I have no idea if either of my parents had any musical leanings or longings. By the time I came along, if they did listen to music or sing or play anything, I never witnessed any of it. Mom did occasionally listen to music on the radio and I'd heard tell that Daddy was a great dancer once upon a time, but I did not grow up in a house filled with music. There were no family sing-alongs or performances. I was not musically influenced or inspired by my parents.
My siblings dabbled in piano. I guess they took some lessons. Mac played this same piece over and over. I think it was a Bach etude. Drove me crazy. I don't really remember Maggie playing although I do seem to recall a time when she taught me the dual Chopsticks thing. We had a piano because Granddaddy thought "the children" (meaning Mac and Maggie) should have one.
Maggie taught me to sing my first song, Herman's Hermits', "I'm Henry the Eighth," or whatever it was called, complete with a bad Southern hillbilly attempt at a British accent. "And every one was a 'enery..." I loved shouting, "Second verse, same as the first!"
I suppose she was trying to make up for teasing me about not being able to sing "Happy Birthday." If I'd known then what I knew now (I consider Happy Birthday to be a tuneless funeral dirge), that wouldn't have fazed me. But I didn't and I took it quite personally and once I was old enough, I began diligently singing along to her records. I had, apparently, a good ear. She doesn't make fun of me any more.
Grandmom had an organ. I don't remember ever hearing her play. I loved fooling around on it, though, pulling out all the stops, literally, and messing about with the pedals. The loudness was quite satisfying. I have no idea why she had one.
The same grandparents had a stereo and we did sometimes listen to music, especially at Christmas. Bing Crosby's White Christmas comes to mind. And Firestone Christmas albums.
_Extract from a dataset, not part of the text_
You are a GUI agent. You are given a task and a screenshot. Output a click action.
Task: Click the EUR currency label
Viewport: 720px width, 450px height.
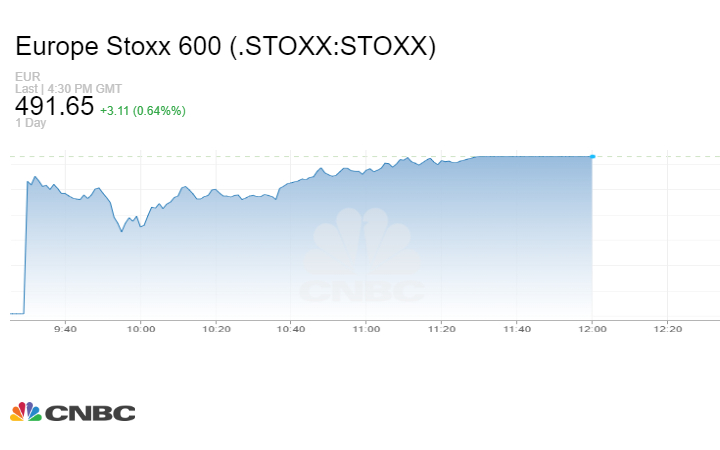point(26,77)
I don't remember us having a home stereo but fairly early on, I must've either had my own record player or used Maggie's, because one record I loved to listen to was Dr. Seuss' Horton Hears a Who. The piece about the "pair of pale green pants with nobody inside them" riding a bicycle scared the beejeezus out of me! And I loved the one about the woman with a bunch of children, all named Dave. "Come into the house, Dave!" she would yell, and they'd all come running.
At some point I got ahold of a copy of The Charge of the Light Brigade. My, oh, my, did I love the dramatic grandeur of that record. To this day, I have a thing for anthemic, larger-than-life music.
I also had one of the Firestone records. "Do you hear what I hear?" I loved that one.
The summer before fourth grade, my brother's boyfriend and my brother lived with us for a brief period of time. (I have no idea where they stayed or how this came to be. Quite shocking, really.) The boyfriend, Dan, played the trumpet and had it with him and he let me fool around with it. I was smitten. So when it came time to join the band that school year, I knew what I wanted to play: the trumpet. And when the instruments came in and I was handed mine, I'd been given a cornet. Now, perhaps this was an honest mistake but I did not read it that way at all. I was indignant! I felt certain that Mr. Hurt pulled a switcheroo based on me being a girl and that girls shouldn't play trumpets and cornets were more "feminine." I felt certain he hoped I wouldn't know. Wrong, Mr. Hurt. Wrong. Innocent mistake or not, let me just say, I got my trumpet.
I took the trumpet, and the idea that Mr. Hurt thought a girl shouldn't play one, very seriously. And spending weeks just blowing on the mouthpiece just didn't cut it. So I found two pieces of sheet music in the piano bench, "The Theme from Hawaii Five-O" and "Parsley, Sage, Rosemary, and Thyme," with which I was familiar, and taught myself how to play them. This was the musical equivalent of refusing to use training wheels when I learned to ride a bike. I'd show him, by God.
I guess there are two main paths to music: either you're born into it in some way, or you are drawn to it as a form of rebellion. Mine was obviously the latter. Maggie says I can't sing. I teach myself to sing. Mr. Hurt thinks girls shouldn't play the trumpet, I excel at it.
What started my songwriting and guitar playing? Hanging out with my Hippie sister and her boyfriend. They were older, cool, not rednecks, and NOT country. So, rebellion against the dullards that surrounded me, rebellion against living the expected life. Once Emily and I started writing and playing together, we planned to put our guitars on our backs and ride our bikes across the country, playing wherever we stopped.
I do not regret that we didn't ever make that bike ride. But I do regret that I did not learn to play the piano. I took lessons in my early teen years, but didn't stick with it very long. I tried again in college and enjoyed "class piano," but I wasn't really able to master the whole left hand/right hand thing by that point. I managed to get through the piece I chose, "The Moon's a Harsh Mistress," but not very fluently. I do still have hope that someday I might settle in enough to actually learn to play.